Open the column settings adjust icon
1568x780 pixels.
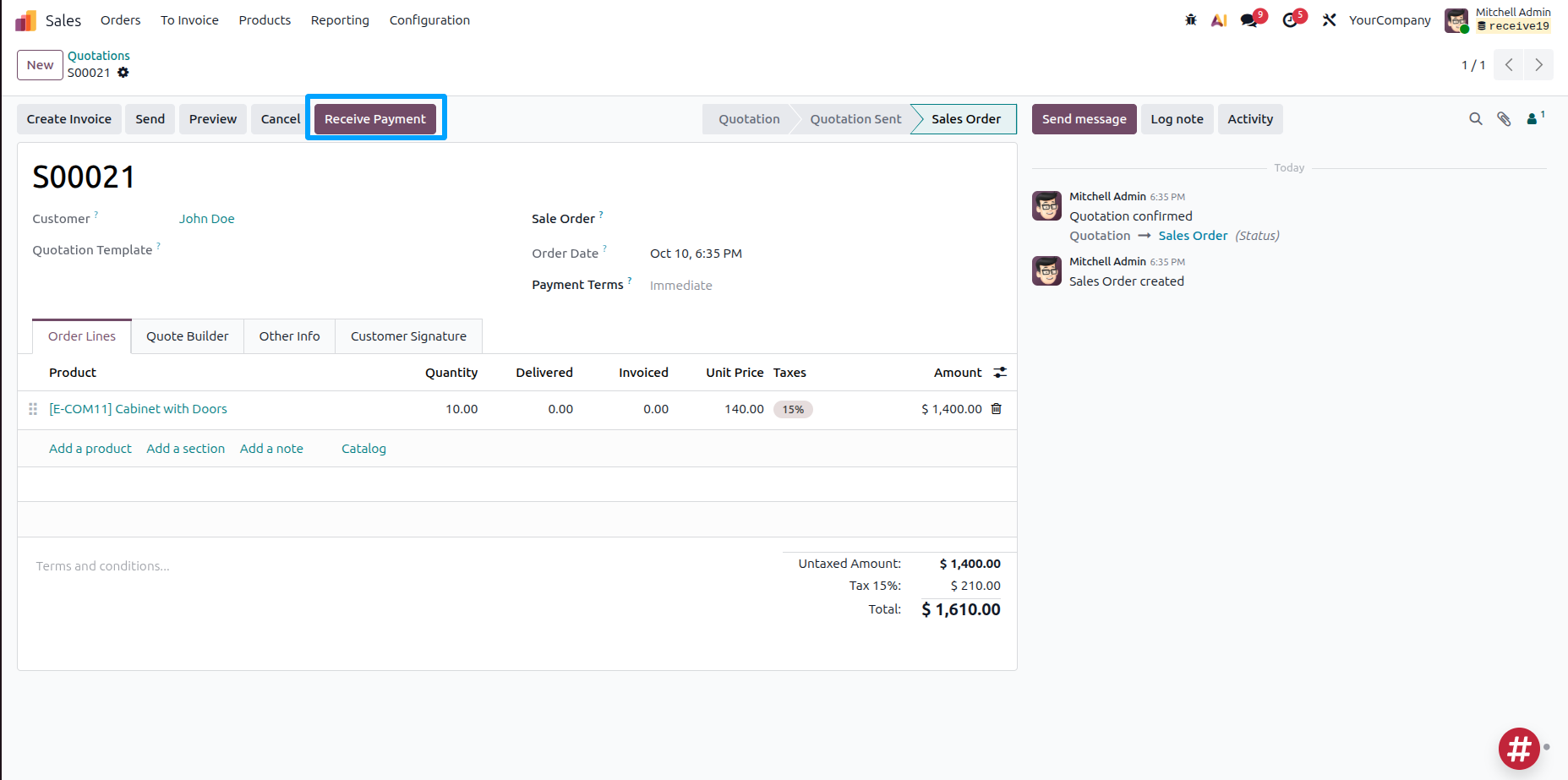pyautogui.click(x=1000, y=373)
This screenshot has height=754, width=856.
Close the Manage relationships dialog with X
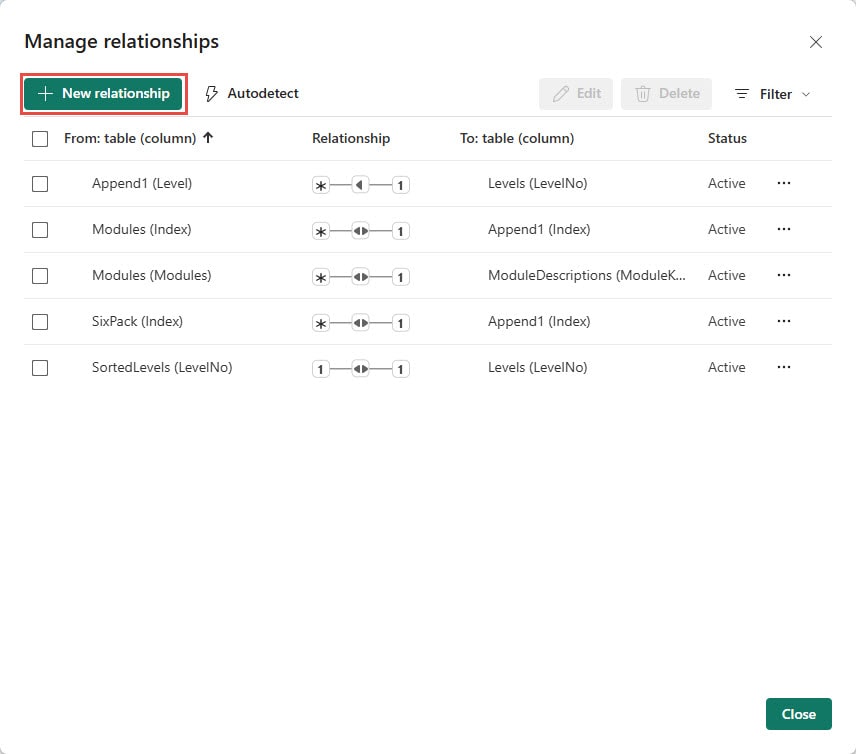point(816,42)
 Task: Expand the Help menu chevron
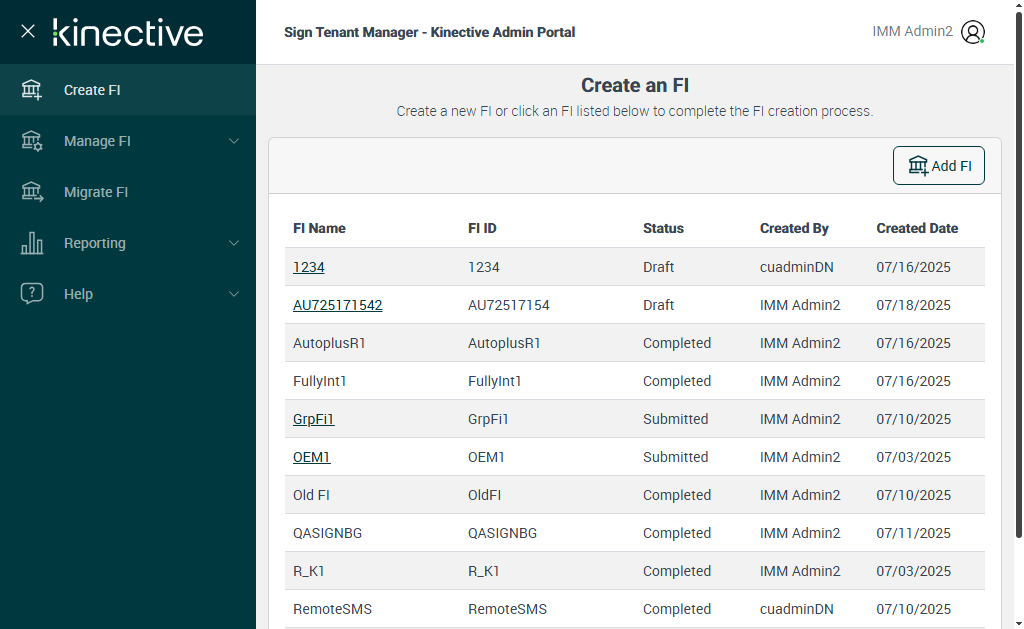click(234, 294)
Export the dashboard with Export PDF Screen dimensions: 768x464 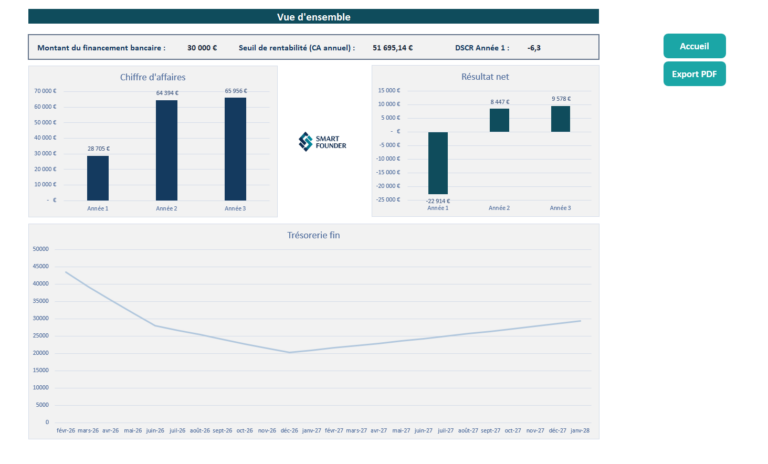694,74
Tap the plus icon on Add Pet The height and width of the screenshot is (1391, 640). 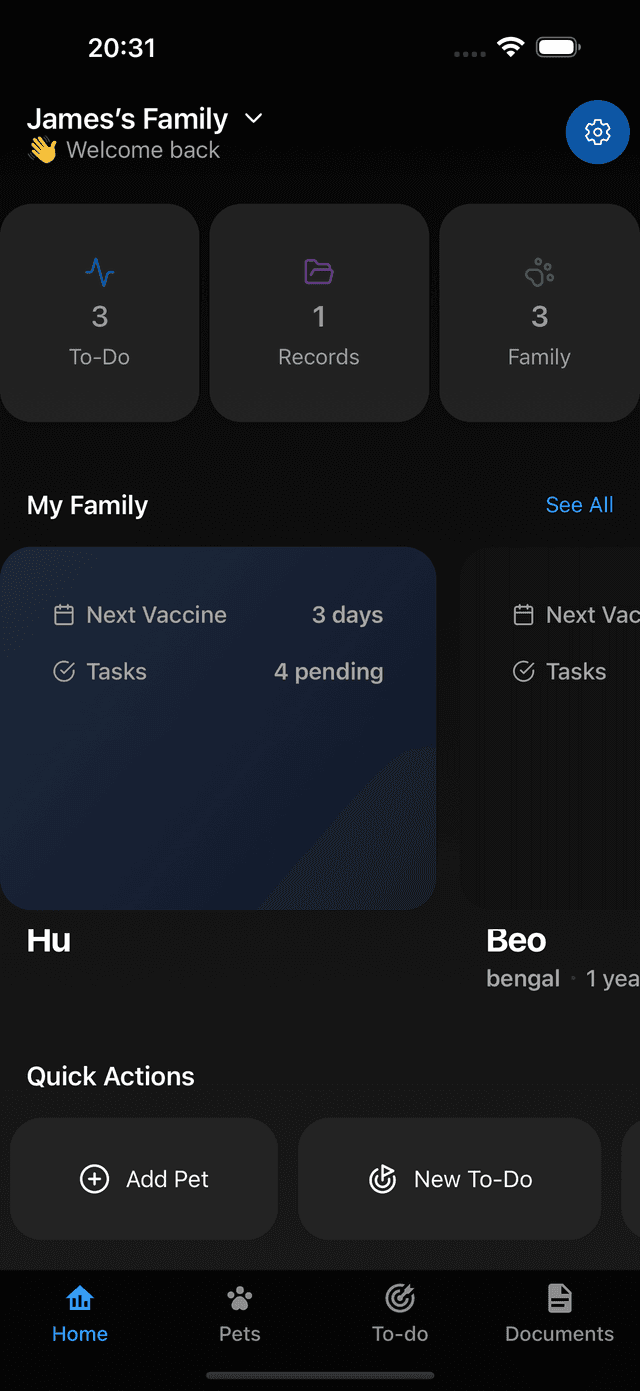pyautogui.click(x=94, y=1179)
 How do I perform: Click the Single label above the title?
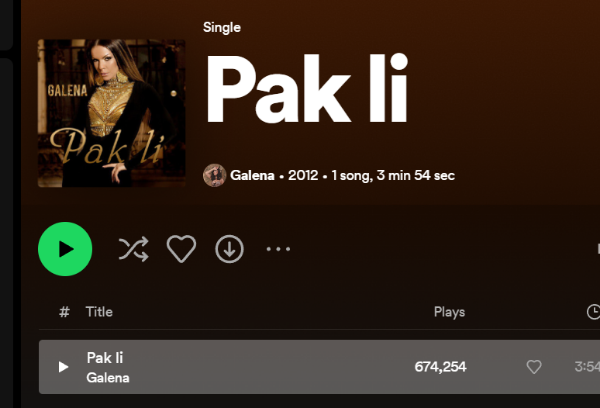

Directions: Please rewrite the rows starting at the beginning of the rows and ending at the line containing "click(234, 294)", swapping "Help menu" for "Help panel" and keeping everything else the same. Leave the pictures out of your answer.

Solution for this exercise:
Open the column settings adjust icon
1568x780 pixels.
pyautogui.click(x=1000, y=373)
This screenshot has height=754, width=856.
Close the Manage relationships dialog with X
point(816,42)
 Task: Expand the Help panel chevron
click(234, 294)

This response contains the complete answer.